SOURCE: NHCCI: U.S. Department of Transportation, Federal Highway Administration, National Highway Construction Cost Index, available at www.fhwa.dot.gov/policyinformation/nhcci.cfm as of August 2018; Concrete products (series id PCU3273--3273--), Paving mixtures and blocks (series id PCU3241213241210), and Fabricated structural metal (series id PCU332312332312): U.S. Department of Labor, Bureau of Labor Statistics, Producer Price Index, available at www.bls.gov/ppi as of August 2018.
Construction costs are one part of the total cost to move goods and people; other sections of this report discuss additional costs. Chapter 3 discusses the transportation costs businesses face in producing non-transportation goods and the costs business and households face in purchasing for-hire transportation services, such as air travel. Chapter 6 discusses household spending on transportation, including the cost of owning and operating a motor vehicle.
Estimating the Benefits of Transportation Infrastructure
National statistics measuring the value of, and investment in, transportation infrastructure do not capture the value of the transportation infrastructure to society. For example, constructing a new bridge might cost $100 million, but the value of the bridge comes from the benefits that result from connecting businesses and individuals to jobs, markets, and social functions. Economists typically take two approaches to estimate the benefits that society derives from using transportation. One approach is bottom-up from the project level (a microeconomic approach); the other is top-down from the national account level (a macroeconomic approach).

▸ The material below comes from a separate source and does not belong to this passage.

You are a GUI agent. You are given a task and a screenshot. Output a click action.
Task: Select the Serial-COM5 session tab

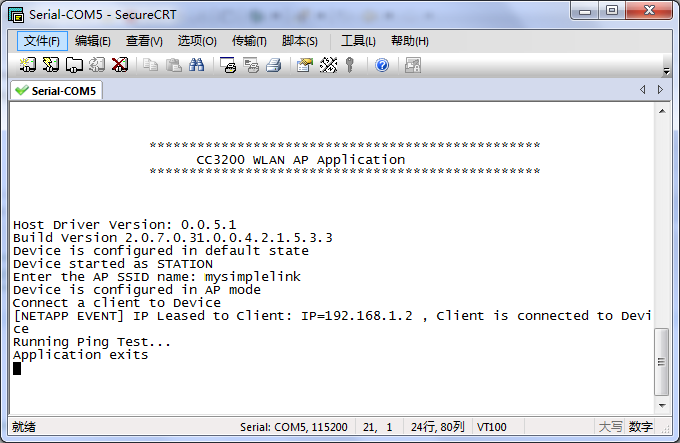point(56,90)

In theory, the two approaches should yield similar estimates of transportation benefits, but the approaches do not completely overlap. Project-level analysis may understate the effects that a project will have on the national economy. For example, a new interchange near an international port may attract more international trade, creating national economic impacts beyond the project zone. At the same time, the project-level analysis might include freight shipments that shift from other U.S. ports to the upgraded port facility and therefore have no net effect on the national economy. Both sets of shipments would need to be measured accurately to estimate the national economic benefits of the interchange.
The macroeconomic approach, in contrast, uses the BEA’s National Income and Product Accounts (NIPA), which provide aggregate measures of the Nation’s economic output at the national, regional, and industry levels. Econometric analysis links project-level effects to changes in gross domestic product or changes in the net value of capital stock. However, the analysis is complicated and measures only large transportation investments, such as the Interstate Highway System.

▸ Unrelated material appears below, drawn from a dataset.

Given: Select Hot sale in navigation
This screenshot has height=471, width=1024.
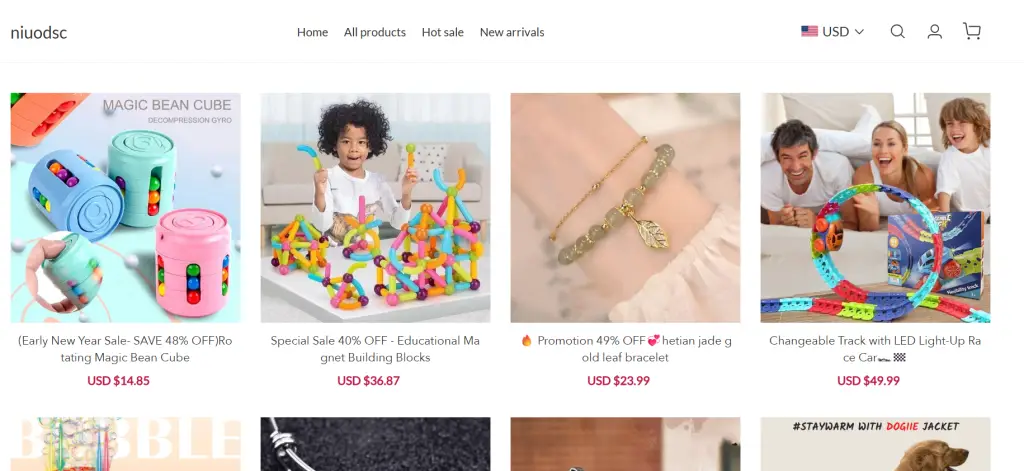Looking at the screenshot, I should click(442, 32).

The government and the private sector invest in transportation assets by building, maintaining, and expanding existing infrastructure to improve connectivity and address congestion. These investments offer individuals and businesses access to jobs, markets, and other opportunities. Measuring the accessibility benefits requires a different approach from measuring the value of the capital stock and the value of the investment.
Linking transportation accessibility to wages, consumer prices, and individual well-being is necessary to measure the accessibility benefits of transportation. The Texas Transportation Institute, Federal Aviation Administration, and others have developed methodologies to estimate the cost of reduced accessibility from travel delays, but individuals also receive benefits from accessing their destination. Data sources like the National Household Travel Survey, the American Community Survey, and Longitudinal Employer-Household Dynamics allow researchers to measure these benefits by matching household locations to the locations of employment, consumer markets, and social connections. More research will yield better measurements of accessibility benefits.